Two months ago I asked Tom Bihn if they could send me one of their new Daylight backpacks to review in Japan. They graciously mailed a bag across the ocean to Kyoto and I’ve been using it full time since then.

The burnt orange Daylight pack as it arrived in Kyoto on the tatami mat floor of my hostel.

I’ve used enough backpacks while traveling to know that faults often take a few weeks or months to show themselves1. Having used the the Daylight as my main bag for two months I’m confident that I have found its flaws and can review it properly. To me this is a brilliant bag.

My favorite product designs are the very basic and inexpensive things that get a job done in style. I love Apple’s AA battery charger and Muji’s cutlery for these reasons and the Daylight is similar. It is exactly what a daypack should be and nothing else.

I’m something of an accidental bag reviewer. I just want gear to get the job done and get out of my way, but in the process of finding a bag to do a job well I’ve learned things. Mostly it’s about a thin line between a cheap and heavy pack and a pack that cuts too many corners to be practical. All of Tom Bihn’s bags straddle this line well. Take the Synapse 19: It’s 680 grams but compares favorably in organization, durability, and water resistance to packs above 1 kilo that I’ve seen from Kelty and Deuter. On the other end I’ve tried to cut weight even more by using minimal packs from Boreas and Mont Blanc but then found that the bags were not durable or water resistant enough for my needs. Tom Bihn strikes a good balance.

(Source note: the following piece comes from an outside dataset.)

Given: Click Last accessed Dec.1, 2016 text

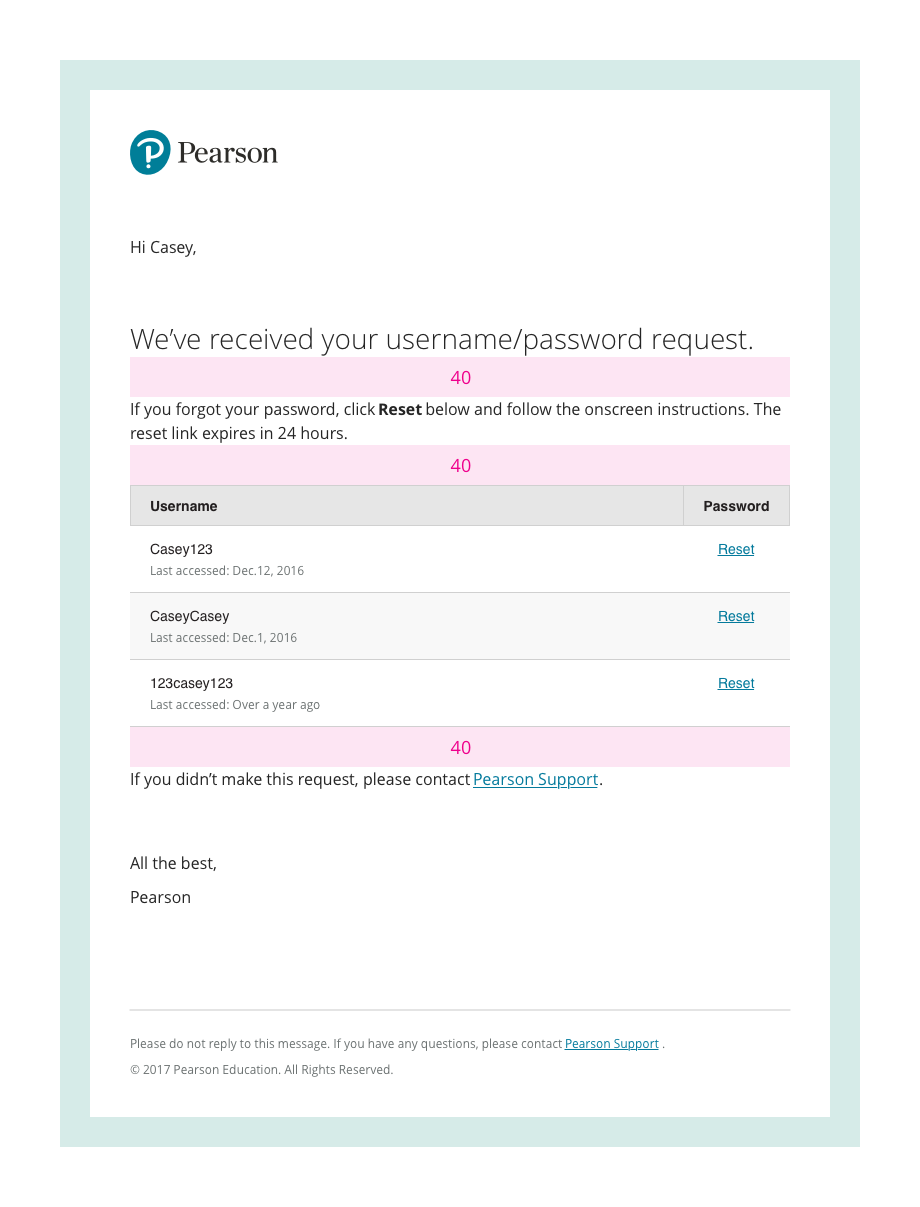Looking at the screenshot, I should coord(223,638).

The Daylight is 44% lighter than the Synapse 19. Obviously it needed to cut features to save weight. These cuts and compromises were done incredibly well. Weight savings came from removing padding on the straps and back of the bag and by limiting internal organization. The durability and water resistance of the bag remains good enough for everyday use.

What’s good: The Cordura keeps my gear dry even in moderately heavy rainstorms. The cordura is substantial enough to deal with heavy abuse on the road. The thin straps are comfortable for my regular load of 5-15 pounds and don’t make me sweat as much as other straps. The vertical layout of the pack gives it a slim profile. The slim profile makes a heavy pack feel lighter and makes walking in crowded areas easier. The bag is so thin that when it gets dirty I can just wash it in the sink with soap and air dry it overnight.

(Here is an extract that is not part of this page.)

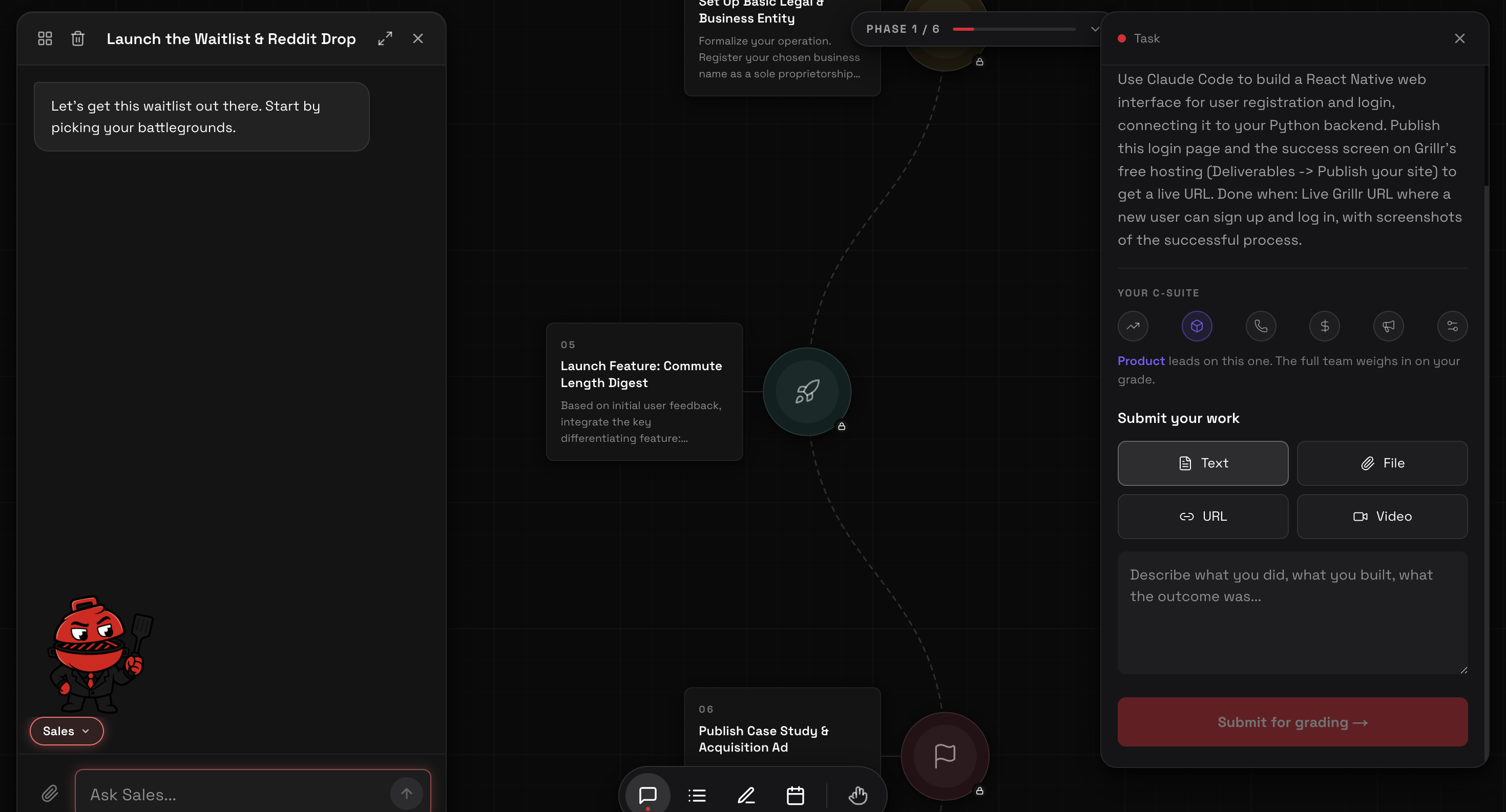This screenshot has width=1506, height=812.
Task: Select the hand pan tool
Action: [x=857, y=795]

The Daylight’s thin straps and internal holding pocket (with an iPad in it). The burnt orange is a hard color to capture accurately, so see Tom Bihn’s website for the right colors.

Compromises:

Minimalism

I wrote an an article a while back called How Low Can You Go where I encouraged future travelers not to cover every base and to just get the minimum possible gear for their trip. That thinking infected my own travel philosophy and since then I’ve been cutting things that I don’t use from my bag. Today everything fits comfortably in the 16.5 liter Daylight, which is insane.

My current kit is: four shirts (two cotton), two pairs of underwear, ear plugs, a sleeping mask, headphones, fingernail clippers, a micro hair trimmer, a folding toothbrush, swim trunks, a rain jacket, a warm jacket, a wool hat, wool shorts, one pair of pants, no socks, a pair of Keen shoes, an LG G2 Android phone, my camera, two lenses, and an iPad Air with a Logitech keyboard dock.

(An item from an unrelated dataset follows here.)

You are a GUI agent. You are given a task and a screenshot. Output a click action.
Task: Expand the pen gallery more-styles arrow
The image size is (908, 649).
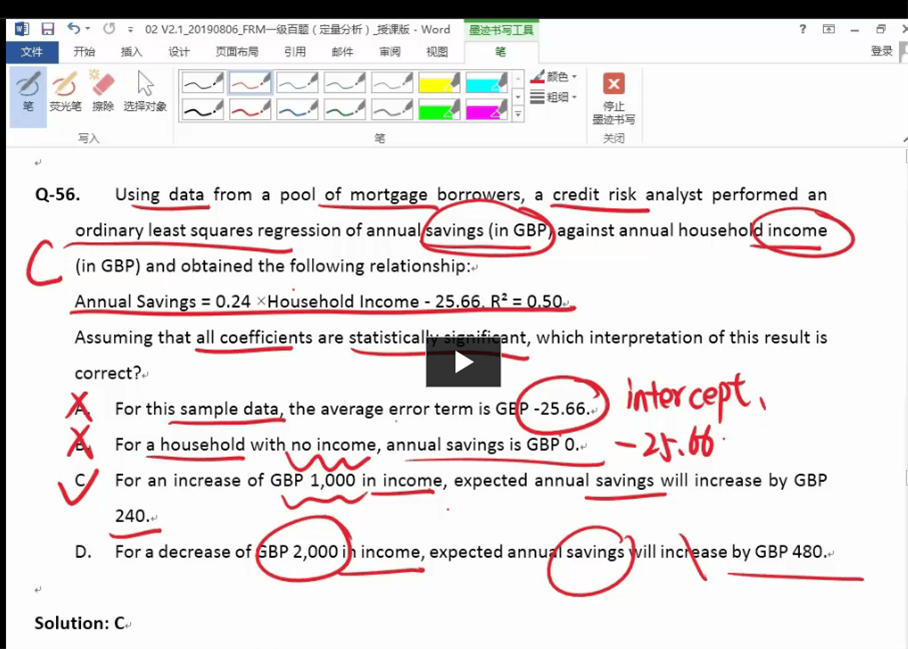pyautogui.click(x=518, y=115)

The only change since arriving in Cambodia is adding the two cotton shirts: they’re much more comfortable than wool in this heat. All of this fits in the Daylight pack with enough room to spare for a small bottle of water.

Riding with the Daylight on a bullet train in Japan.

  1. Weights of previous packs: Tom Bihn Smart Alec: 785 grams, Tom Bihn Synapse 19: 680 grams, Boreas Larkin 18: 523 grams (leaked in the rain!), Tom Bihn Daylight: 381 grams.